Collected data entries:
*** Begin section ***
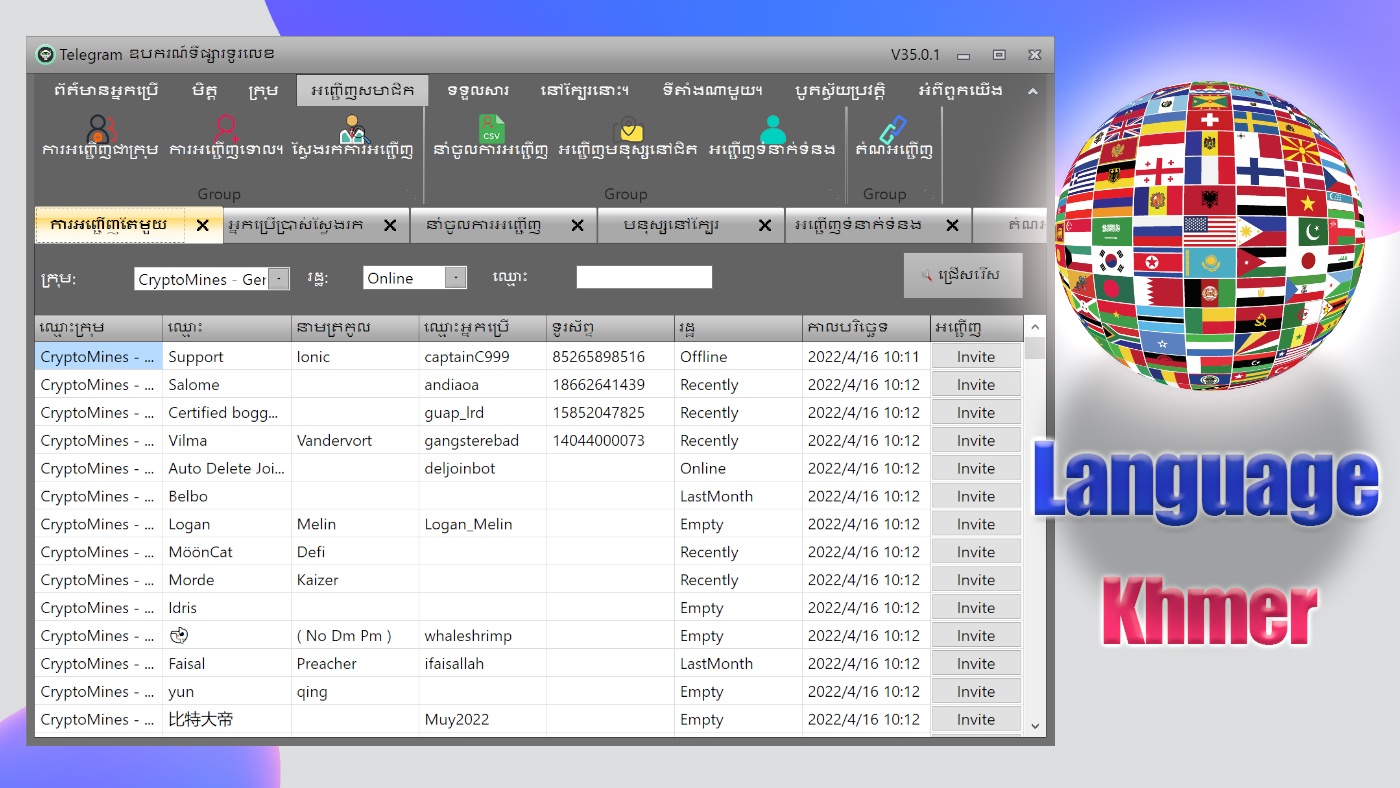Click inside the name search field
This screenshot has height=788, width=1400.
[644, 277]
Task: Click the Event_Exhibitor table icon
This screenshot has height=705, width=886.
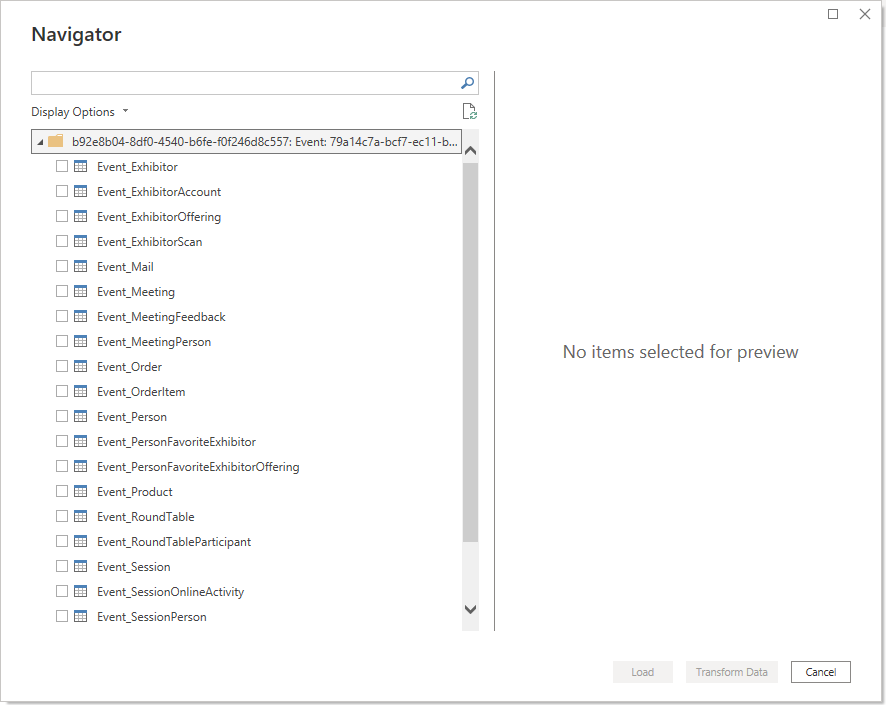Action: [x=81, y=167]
*** End section ***
ACTIVITY -
Pictures should be omitted. Please return exactly the lines from the line that holds "Task: Click the Event_Exhibitor table icon" through the end of the records.

ANSWER BOX -
Task: Click the Event_Exhibitor table icon
This screenshot has height=705, width=886.
Action: [x=81, y=167]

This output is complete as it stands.